Without @preconcurrency import UIKit, you’d get warnings about using UIKit types in async contexts.

Important Things to Remember

It’s Your Responsibility: @preconcurrency doesn’t make code thread-safe – it just stops the compiler from warning you. You still need to ensure your code is actually safe to use concurrently.

It’s Temporary: Think of @preconcurrency as a migration tool. As frameworks get updated to support Swift concurrency properly, you should remove these annotations.
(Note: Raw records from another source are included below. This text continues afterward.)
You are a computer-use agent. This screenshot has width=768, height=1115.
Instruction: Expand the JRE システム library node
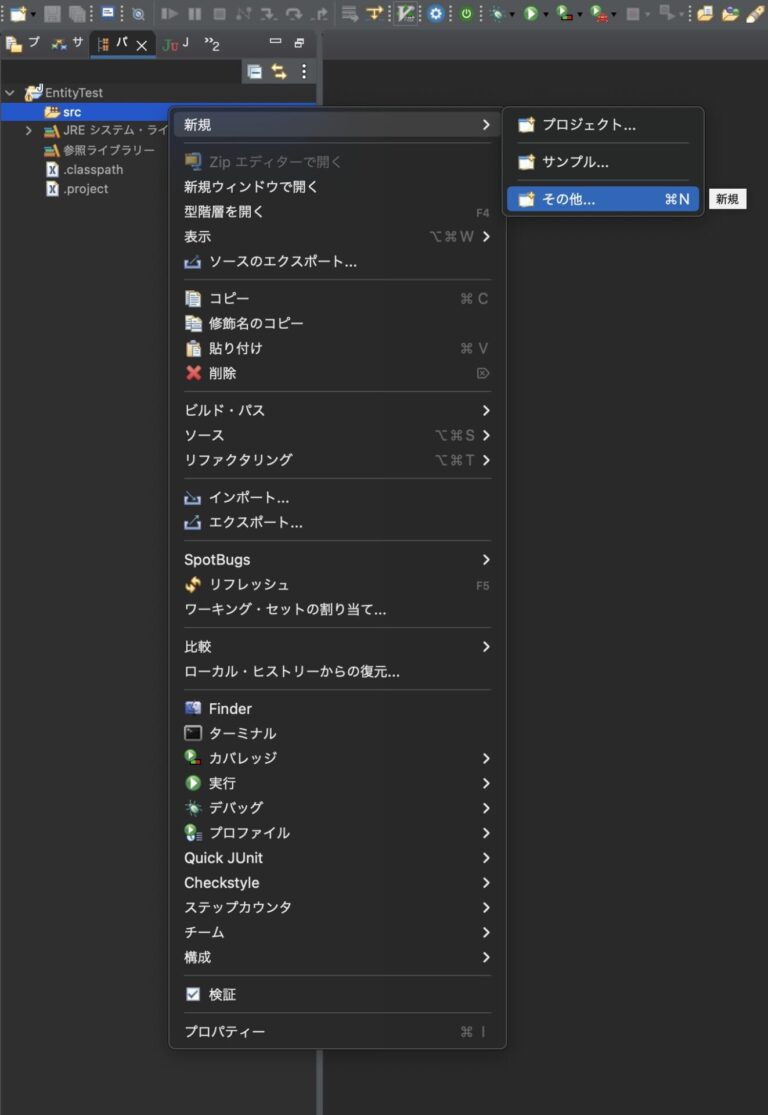point(28,131)
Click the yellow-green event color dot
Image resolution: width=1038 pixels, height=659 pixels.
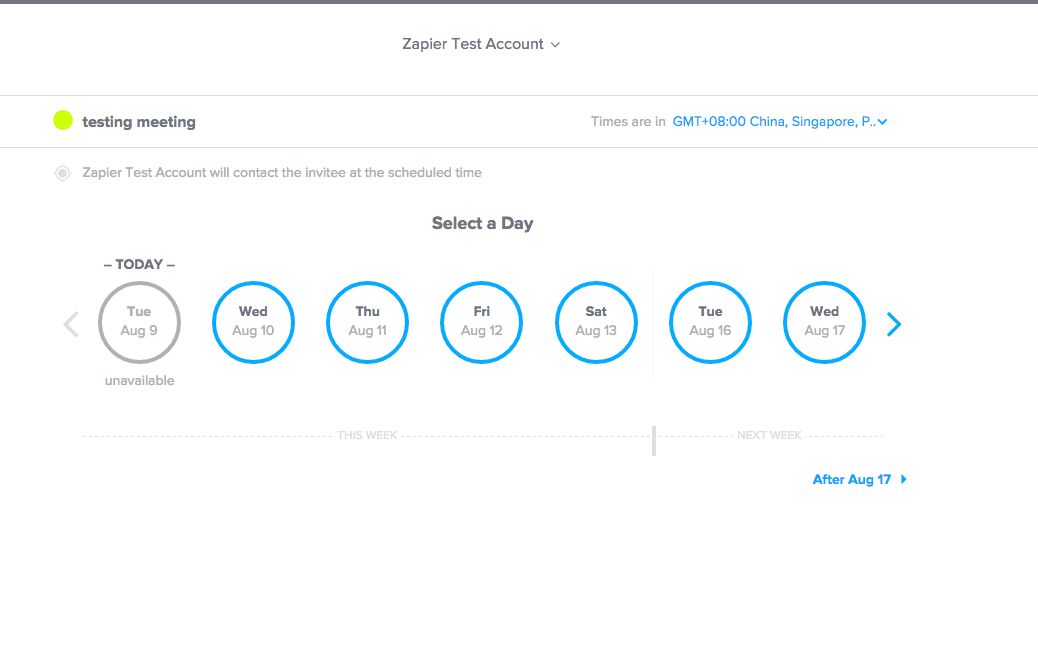pyautogui.click(x=63, y=121)
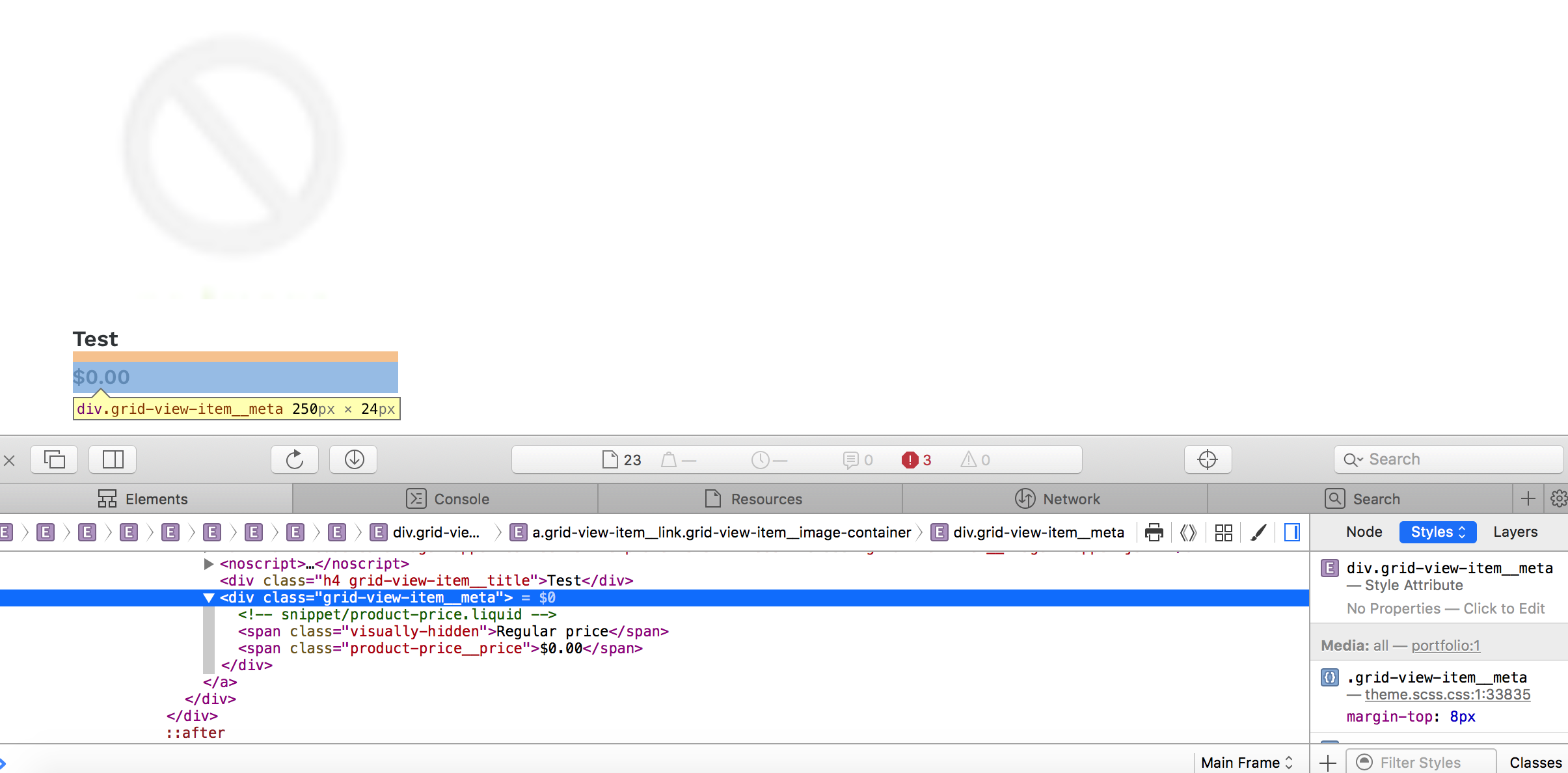Click the box model view icon

click(x=1292, y=531)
When NOT to Use @preconcurrency

  • New code:
  • When modern alternatives exist:
  • Uncertainty about safety

The Bottom Line

@preconcurrency is like a diplomatic passport for legacy code – it lets older APIs work smoothly in your modern async/await world. Use it thoughtfully during your transition to Swift concurrency, but always plan for the day when you won’t need it anymore.